- [What you should do]
Locate each line in the data below that contains the string "width", and copy those lines in full.

▼▼▼

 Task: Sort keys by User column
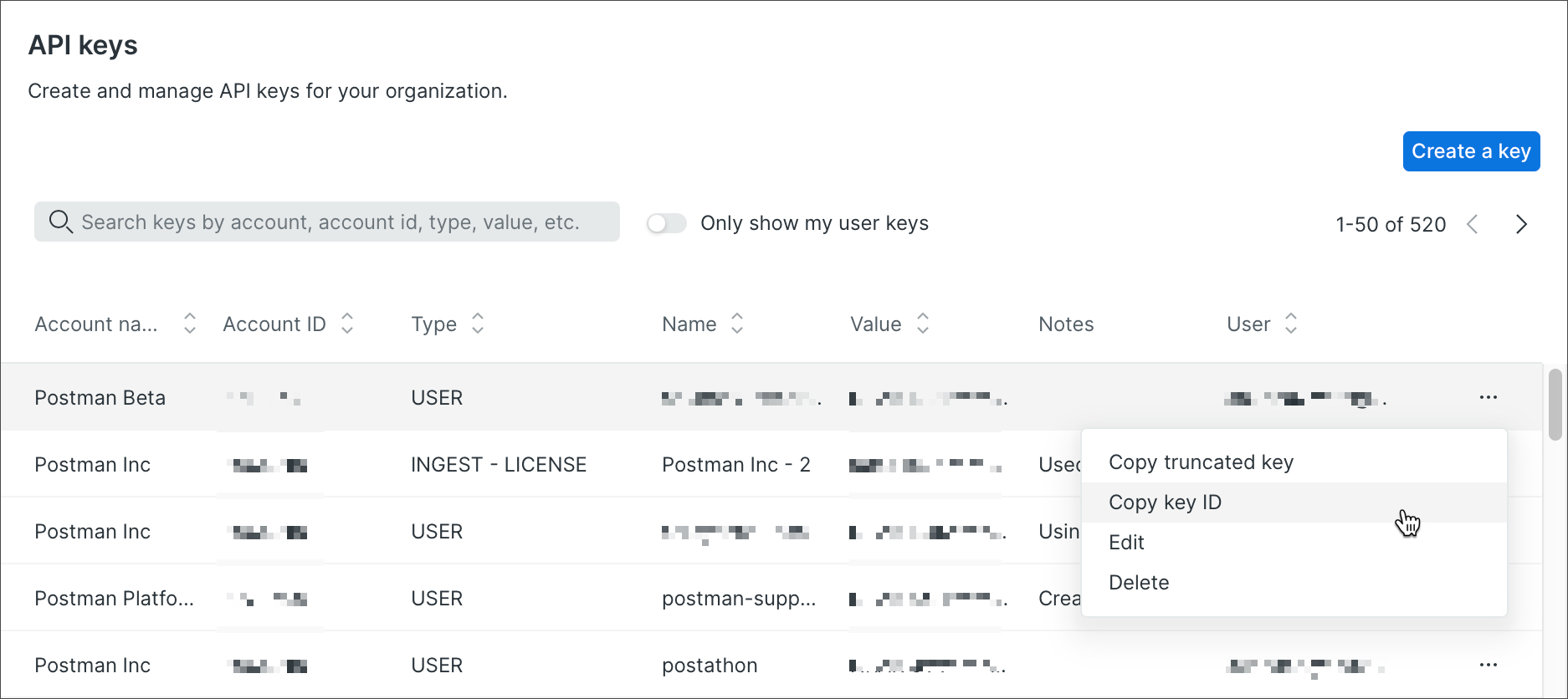click(x=1291, y=324)
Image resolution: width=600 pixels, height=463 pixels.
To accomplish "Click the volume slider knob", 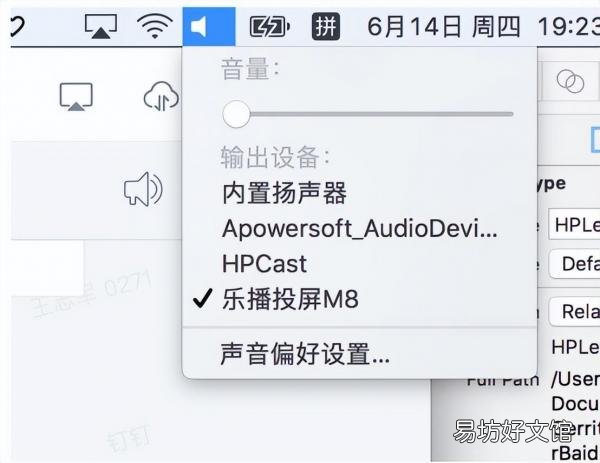I will [x=236, y=114].
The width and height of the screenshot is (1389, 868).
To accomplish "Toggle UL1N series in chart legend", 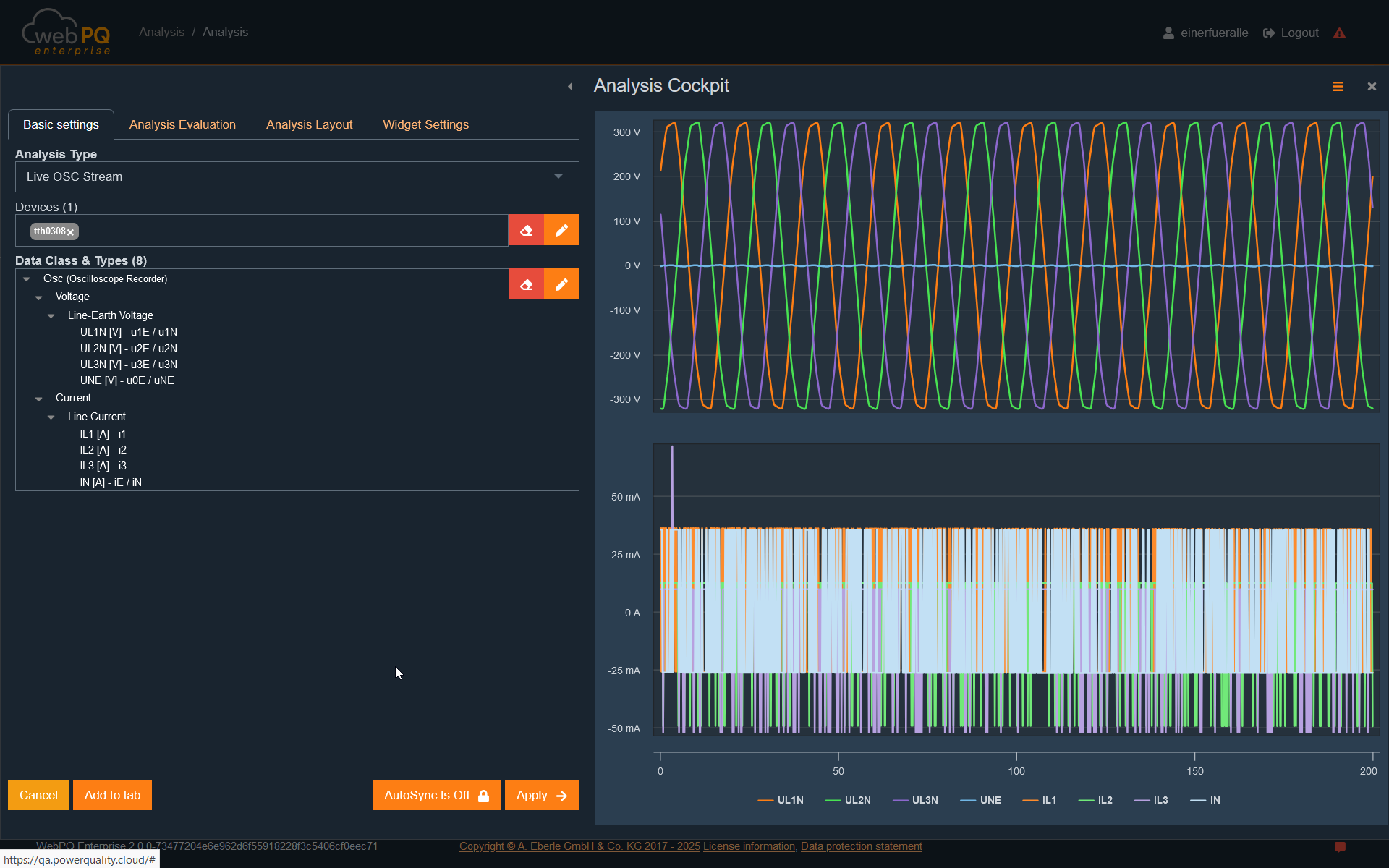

▲▲▲

- [Task response]
Image resolution: width=600 pixels, height=463 pixels.
The width and height of the screenshot is (1389, 868).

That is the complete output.